(Washington) Le futur secrétaire d’État américain Antony Blinken a promis mardi de « réexaminer immédiatement » le classement des rebelles du Yémen comme « organisation terroriste », décidé par son prédécesseur malgré les craintes d’aggravation de la crise humanitaire, et de mettre fin au soutien américain à la campagne militaire menée par l’Arabie saoudite dans ce pays.

« Nous allons proposer de réexaminer immédiatement cela pour nous assurer que ce que nous faisons n’entrave pas l’acheminement de l’aide humanitaire » au Yémen, a-t-il dit devant les sénateurs américains appelés à confirmer sa nomination.

Le département du Trésor américain a annoncé mardi des exemptions aux sanctions pour « certaines transactions » liées à l’exportation de produits agricoles, de médicaments ou de matériel médical.

Il exempte également les ONG qui soutiennent des « projets humanitaires » ainsi que les « activités officielles » du gouvernement américain, de l’ONU ou encore du Comité international de la Croix-Rouge, « dans la mesure où les transactions sont soumises à la juridiction américaine ».

L’inscription sur la liste noire des rebelles houthis soutenus par l’Iran, annoncée par l’administration républicaine sortante de Donald Trump, est entrée en vigueur mardi et des élus démocrates ont déjà appelé le président désigné Joe Biden à revenir sur cette décision.

Le secrétaire d’État sortant Mike Pompeo estime que l’inscription sur la liste noire, en faisant pression sur les rebelles, est de nature à relancer des négociations politiques dans l’impasse, alors que pour l’ONU elle risque d’entraver au contraire les efforts en cours en radicalisant les positions.

Les dérogations accordées mardi par le Trésor américain visent à limiter l’impact sur l’aide humanitaire internationale de la décision de classement des houthis, qui s’accompagne de sanctions potentielles pour ceux qui entretiennent des relations avec eux.

Mais Antony Blinken a aussitôt jugé qu’elles étaient insuffisantes, tout comme l’ONU.

« Notre position à ce sujet n’a pas changé » et « nous demandons au gouvernement d’annuler cette décision », a déclaré le porte-parole des Nations unies Stéphane Dujarric lors de son point-presse quotidien.

Le Trésor a précisé dans un communiqué que les dérogations accordées bénéficieraient à l’ONU et à ses agences, à des ONG, au Comité international de la Croix-Rouge ou à la Fédération internationale de la Croix-Rouge et du Croissant rouge.

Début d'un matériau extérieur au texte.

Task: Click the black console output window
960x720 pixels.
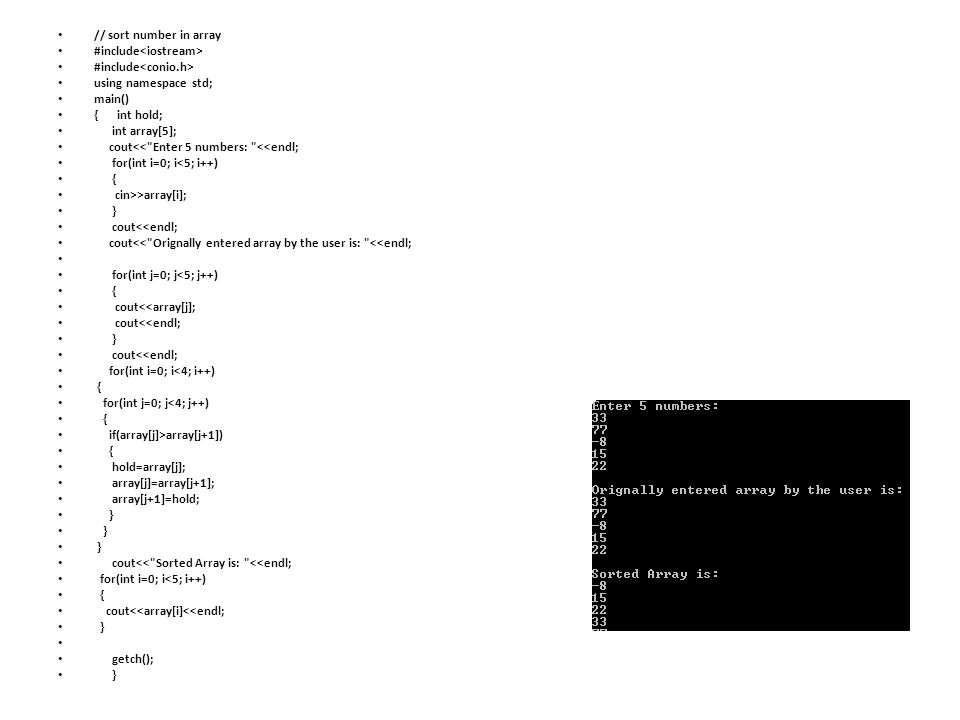Action: point(751,515)
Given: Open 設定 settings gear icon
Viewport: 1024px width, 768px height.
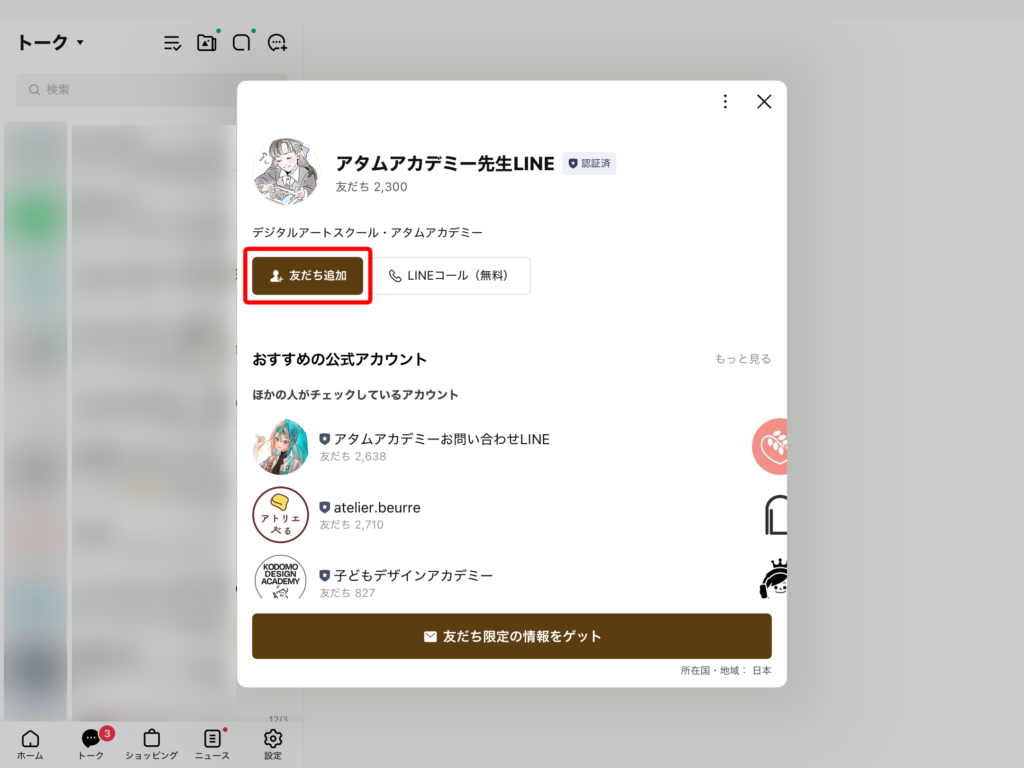Looking at the screenshot, I should click(273, 744).
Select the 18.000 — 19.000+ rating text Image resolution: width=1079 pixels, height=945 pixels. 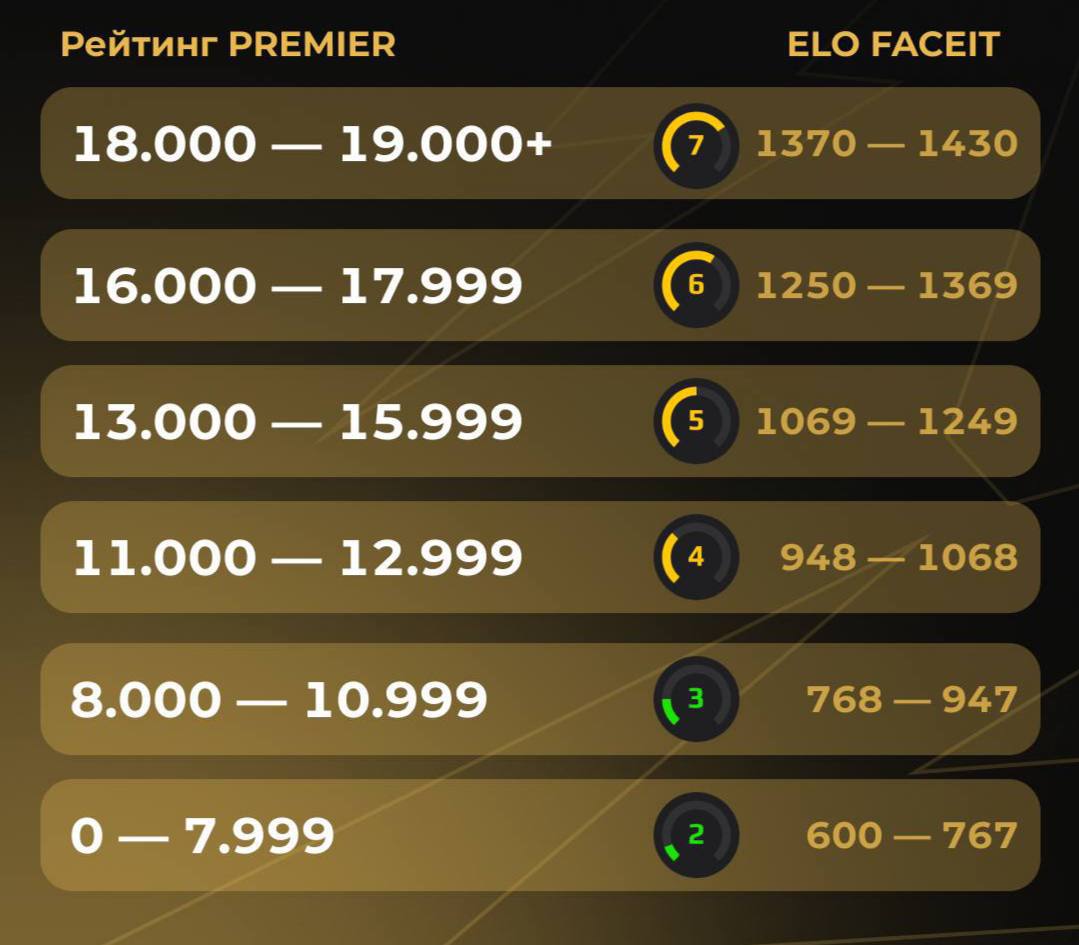point(312,145)
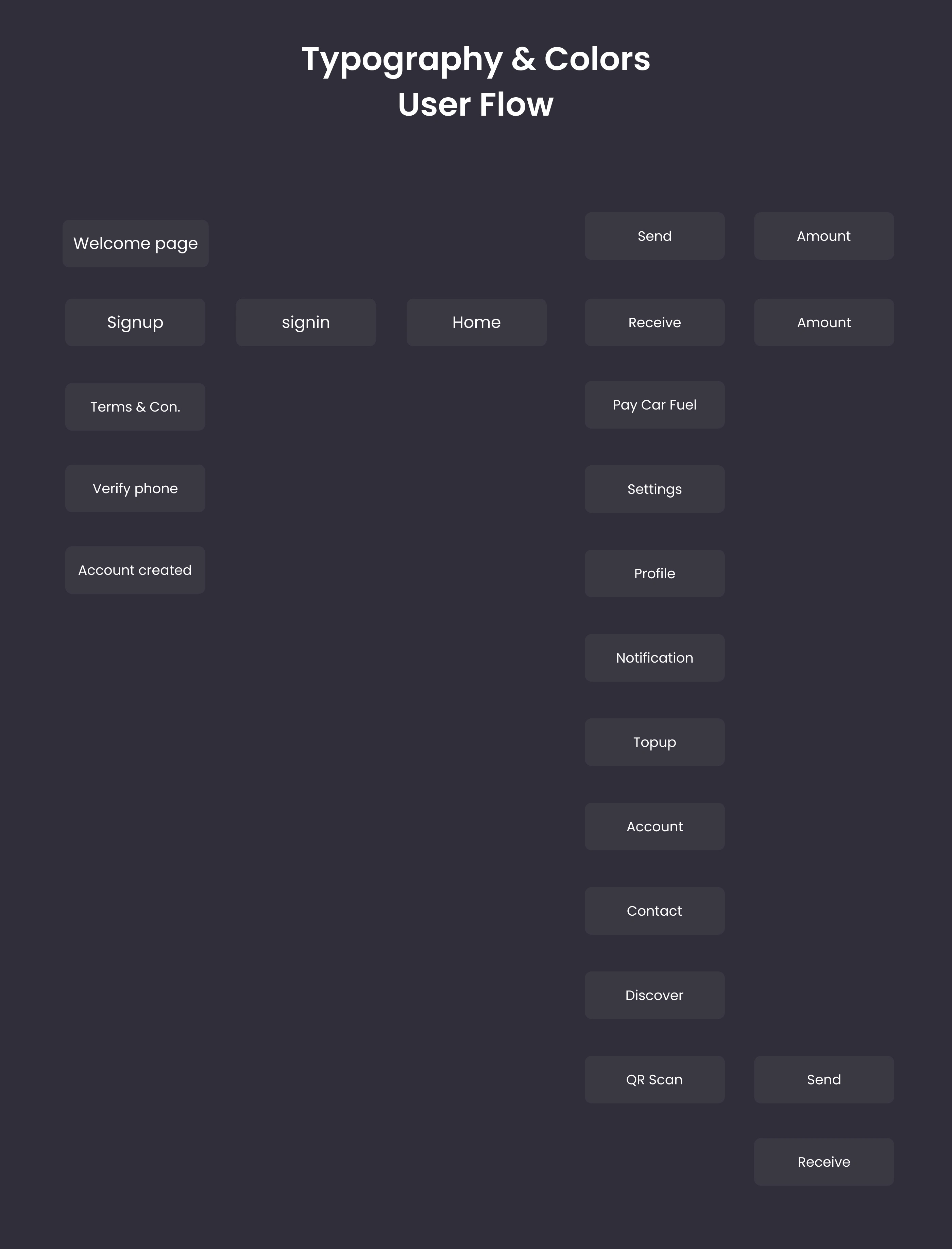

« Notre préoccupation depuis le début, que nous avons exprimée très clairement, est l’impact sur le secteur commercial, alors que la grande majorité des denrées alimentaires et autres fournitures de base arrivant au Yémen proviennent du secteur commercial », a expliqué le porte-parole de l’ONU.

Risque de famine

La semaine dernière, plusieurs hauts responsables de l’ONU avaient réclamé à Washington d’annuler sa mesure, mettant en garde contre le risque d’une famine au Yémen sans précédent depuis une quarantaine d’années.

Ses détracteurs estiment que la décision américaine va paralyser l’acheminement de l’aide humanitaire en s’opposant aux contacts avec des responsables houthis, à la gestion des impôts, l’utilisation du système bancaire, le paiement du personnel médical ou l’achat de nourriture et pétrole.

Le conflit qui ravage le Yémen depuis plus de cinq ans a fait des dizaines de milliers de morts, des millions de déplacés et mis sa population au bord de la famine. Il oppose les rebelles houthis, soutenus par l’Iran, au gouvernement appuyé par une coalition militaire menée par l’Arabie saoudite.

Le soutien américain à cette coalition, notamment en équipement militaire, a souvent été critiqué par des organisations de défense des droits humains mais aussi des élus américains en raison de nombreuses bavures contre les civils.

« Le président désigné a clairement dit que nous allions mettre fin à notre soutien à la campagne militaire menée par l’Arabie saoudite au Yémen », a affirmé Antony Blinken. « Nous allons faire cela très rapidement. »

Il a estimé que si les houthis portaient « une grande responsabilité » dans la crise humanitaire au Yémen, « la pire au monde », la coalition saoudienne avait « aussi contribué de manière significative à cette situation ».